You might think that with a childhood like that, I would have read the book back then too. But no! Even though it was sitting on our shelf. And I still can’t understand why that happened. For some reason the title itself put me off—it sounded odd to a kid: an “age” of some kind of mercy. What did mercy have to do with it? In the film (as in the book), the phrase is said by Sharapov’s elderly neighbor, but amid all the action and suspense, that small kitchen conversation simply got lost on a child. So I didn’t read the book in childhood. And later I was afraid to pick it up, worried it would ruin my impression of the film (it often happens that a great adaptation outshines the original—though the opposite is just as common).
Still, I decided to fill in this gap. And now I think it was for the best. The book needed to wait for its time. If I had read it as a child, at best I would have taken it as an adventure novel. Now, though, I saw all its depth and the complexity of its characters—things the film shows too, but in the book you feel them more strongly and in a more layered way.
Comparing the novel and the adaptation, I think the film was actually hurt by the choice of Vladimir Vysotskiy for the role of Major Zheglov. Vysotskiy was too good in that part: his Zheglov, for all the ambiguity of his worldview (which the on-screen Sharapov argues with him about), pulls the viewer to his side through sheer charisma and energy. Yes, sometimes you can frame a criminal, because “a thief belongs in prison.” The goal is noble. And the lives of ordinary Soviet citizens are at stake. Vysotskiy’s performance overshadows all the ambiguity—and the ugliness—of his character. And if you haven’t read the book, you’d hardly have any questions.
But Zheglov in the novel is different. His code is essentially the same, but he’s much younger than the film version. And while that doesn’t really matter for the detective plot, it matters a lot for the character. Because on the one hand, he’s a ruthless fighter against crime, ready to clear the streets of this scum. On the other hand, he’s a young, proud man who, for the sake of this “great cause,” is ready to compromise the law itself—and to use methods that are far from legal when catching those criminals. What’s more, he divides the world into black and white. In his world there are no shades of gray. He would rather imprison an innocent person than let a guilty one go. That’s exactly what the whole conflict between him and Sharapov is built around.
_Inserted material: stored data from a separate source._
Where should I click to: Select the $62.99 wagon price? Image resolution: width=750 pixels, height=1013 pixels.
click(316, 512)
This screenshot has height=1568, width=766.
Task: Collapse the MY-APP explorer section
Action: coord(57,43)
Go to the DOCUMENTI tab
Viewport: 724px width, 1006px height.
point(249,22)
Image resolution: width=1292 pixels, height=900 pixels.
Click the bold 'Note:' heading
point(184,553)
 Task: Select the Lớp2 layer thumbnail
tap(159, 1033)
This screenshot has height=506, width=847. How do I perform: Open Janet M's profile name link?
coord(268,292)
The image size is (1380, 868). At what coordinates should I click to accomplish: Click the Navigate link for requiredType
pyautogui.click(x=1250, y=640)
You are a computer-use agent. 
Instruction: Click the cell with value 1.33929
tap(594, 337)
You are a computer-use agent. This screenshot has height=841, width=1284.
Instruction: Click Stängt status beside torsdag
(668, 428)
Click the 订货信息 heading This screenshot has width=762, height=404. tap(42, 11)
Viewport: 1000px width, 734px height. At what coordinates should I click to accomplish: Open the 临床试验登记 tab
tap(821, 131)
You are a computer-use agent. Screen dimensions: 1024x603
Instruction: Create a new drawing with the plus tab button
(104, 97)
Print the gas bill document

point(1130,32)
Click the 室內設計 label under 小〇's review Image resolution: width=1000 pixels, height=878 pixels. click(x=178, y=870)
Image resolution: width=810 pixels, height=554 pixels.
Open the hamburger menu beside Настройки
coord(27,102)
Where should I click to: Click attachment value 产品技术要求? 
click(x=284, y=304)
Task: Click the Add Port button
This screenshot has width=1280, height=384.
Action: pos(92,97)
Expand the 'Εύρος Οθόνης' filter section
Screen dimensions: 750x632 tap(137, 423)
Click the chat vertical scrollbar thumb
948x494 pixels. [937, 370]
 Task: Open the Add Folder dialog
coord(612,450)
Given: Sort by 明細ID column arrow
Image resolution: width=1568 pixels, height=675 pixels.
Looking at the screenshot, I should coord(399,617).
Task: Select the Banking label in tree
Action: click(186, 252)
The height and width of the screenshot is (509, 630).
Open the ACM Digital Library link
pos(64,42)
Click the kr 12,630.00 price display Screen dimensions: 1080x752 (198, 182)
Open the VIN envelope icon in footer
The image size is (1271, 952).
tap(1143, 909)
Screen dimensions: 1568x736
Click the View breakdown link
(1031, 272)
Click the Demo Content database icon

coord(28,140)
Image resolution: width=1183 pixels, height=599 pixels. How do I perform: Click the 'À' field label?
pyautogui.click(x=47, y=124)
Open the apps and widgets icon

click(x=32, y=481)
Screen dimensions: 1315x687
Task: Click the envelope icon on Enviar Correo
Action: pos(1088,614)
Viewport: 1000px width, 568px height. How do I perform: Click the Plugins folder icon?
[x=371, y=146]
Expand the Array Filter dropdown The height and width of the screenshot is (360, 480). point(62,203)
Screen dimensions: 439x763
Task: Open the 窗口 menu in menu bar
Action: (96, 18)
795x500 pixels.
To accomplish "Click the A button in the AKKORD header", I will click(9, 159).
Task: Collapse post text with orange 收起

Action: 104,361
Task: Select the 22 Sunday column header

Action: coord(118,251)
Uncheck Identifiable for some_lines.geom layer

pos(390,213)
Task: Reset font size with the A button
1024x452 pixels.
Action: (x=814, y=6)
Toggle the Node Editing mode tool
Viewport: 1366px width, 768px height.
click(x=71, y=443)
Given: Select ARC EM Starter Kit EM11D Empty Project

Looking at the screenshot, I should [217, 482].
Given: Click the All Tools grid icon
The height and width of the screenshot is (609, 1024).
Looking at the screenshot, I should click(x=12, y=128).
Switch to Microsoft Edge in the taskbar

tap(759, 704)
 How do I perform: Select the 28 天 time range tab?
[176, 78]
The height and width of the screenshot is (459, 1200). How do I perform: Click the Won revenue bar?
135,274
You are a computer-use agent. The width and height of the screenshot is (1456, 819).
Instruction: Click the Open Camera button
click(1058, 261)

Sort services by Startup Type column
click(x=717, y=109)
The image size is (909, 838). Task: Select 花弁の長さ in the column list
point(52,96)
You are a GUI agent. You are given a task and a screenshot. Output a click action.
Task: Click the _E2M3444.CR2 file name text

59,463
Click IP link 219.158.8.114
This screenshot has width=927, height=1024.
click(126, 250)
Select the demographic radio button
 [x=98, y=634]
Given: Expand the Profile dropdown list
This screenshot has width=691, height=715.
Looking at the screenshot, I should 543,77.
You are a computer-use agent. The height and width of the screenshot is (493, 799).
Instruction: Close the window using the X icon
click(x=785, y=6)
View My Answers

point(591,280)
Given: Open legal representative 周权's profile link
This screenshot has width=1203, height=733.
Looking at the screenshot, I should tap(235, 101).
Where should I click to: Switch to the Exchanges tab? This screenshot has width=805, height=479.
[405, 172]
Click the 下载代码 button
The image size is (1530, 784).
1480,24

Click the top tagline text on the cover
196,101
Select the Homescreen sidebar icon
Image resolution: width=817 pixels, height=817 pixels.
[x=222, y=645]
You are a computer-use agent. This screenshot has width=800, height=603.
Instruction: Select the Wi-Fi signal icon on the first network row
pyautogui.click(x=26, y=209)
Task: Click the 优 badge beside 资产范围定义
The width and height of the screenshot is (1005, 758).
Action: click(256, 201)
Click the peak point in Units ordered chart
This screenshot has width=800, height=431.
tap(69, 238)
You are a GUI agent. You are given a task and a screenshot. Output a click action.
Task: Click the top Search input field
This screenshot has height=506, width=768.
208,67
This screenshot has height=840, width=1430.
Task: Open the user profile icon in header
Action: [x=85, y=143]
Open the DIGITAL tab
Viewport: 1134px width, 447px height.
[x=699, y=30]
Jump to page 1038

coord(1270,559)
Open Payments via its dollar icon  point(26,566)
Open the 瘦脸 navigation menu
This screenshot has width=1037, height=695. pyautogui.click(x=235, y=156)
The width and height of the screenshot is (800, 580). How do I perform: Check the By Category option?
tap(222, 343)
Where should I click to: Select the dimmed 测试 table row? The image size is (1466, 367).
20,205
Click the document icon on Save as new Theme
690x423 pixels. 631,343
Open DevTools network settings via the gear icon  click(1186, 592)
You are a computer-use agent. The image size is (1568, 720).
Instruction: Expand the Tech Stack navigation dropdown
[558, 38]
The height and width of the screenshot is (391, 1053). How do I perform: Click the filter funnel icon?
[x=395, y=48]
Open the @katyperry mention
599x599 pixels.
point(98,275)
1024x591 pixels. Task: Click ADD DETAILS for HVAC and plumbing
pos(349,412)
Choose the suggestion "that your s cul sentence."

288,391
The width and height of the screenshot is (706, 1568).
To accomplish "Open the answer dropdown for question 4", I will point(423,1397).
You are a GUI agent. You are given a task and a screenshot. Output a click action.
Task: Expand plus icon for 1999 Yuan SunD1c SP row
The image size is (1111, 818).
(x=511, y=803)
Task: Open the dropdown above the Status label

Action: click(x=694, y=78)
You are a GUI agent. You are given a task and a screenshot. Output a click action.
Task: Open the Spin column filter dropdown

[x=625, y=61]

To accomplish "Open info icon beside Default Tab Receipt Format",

In the novel, written in 1975 (four years before the adaptation), there are quite a few questions about how honest a law-enforcement officer has to remain in order to achieve their goals. That’s why the substantial storyline with the engineer Gruzdev is no accident: Zheglov labels him a murderer based on very flimsy circumstantial evidence and treats him like a hardened criminal. And even when it’s proven that Gruzdev is innocent, Zheglov doesn’t think he even needs to apologize. Basically: “You can’t make an omelet without breaking eggs.” Even though, in reality, he was systematically breaking an innocent person.
Now, when we know that modern justice systems in many countries—especially post-Soviet ones—don’t shy away from methods like that, this episode hits much harder. The same goes for the killing of a bandit who used to serve alongside Sharapov and was, by the Soviet laws of that era, effectively forced onto a criminal path. The murder served no real purpose, but Zheglov wouldn’t be Zheglov if he allowed even the possibility of a criminal getting away.
And you start reading Sharapov’s dialogue with the neighbor—where they talk about the age of mercy—in a completely different way. Because mercy is the main thing the authors wanted to say, I think. That being merciful is often far more important than being right about everything.
As I said, there’s a reason I didn’t read the novel for so long. It wouldn’t have made this kind of impression on me twenty or thirty years ago. But now I can say it’s a wonderful book—one that time hasn’t hurt, despite its focus on the Soviet police (law enforcement has always had plenty of honest, decent people working in it, and I’ve even had the chance to meet some of them in my own life).
The novel ends on a much sadder note than the film, but that’s exactly what makes it feel more truthful and realistic. I sincerely recommend it if you haven’t read it. I give 5 out of 5 VERY rarely.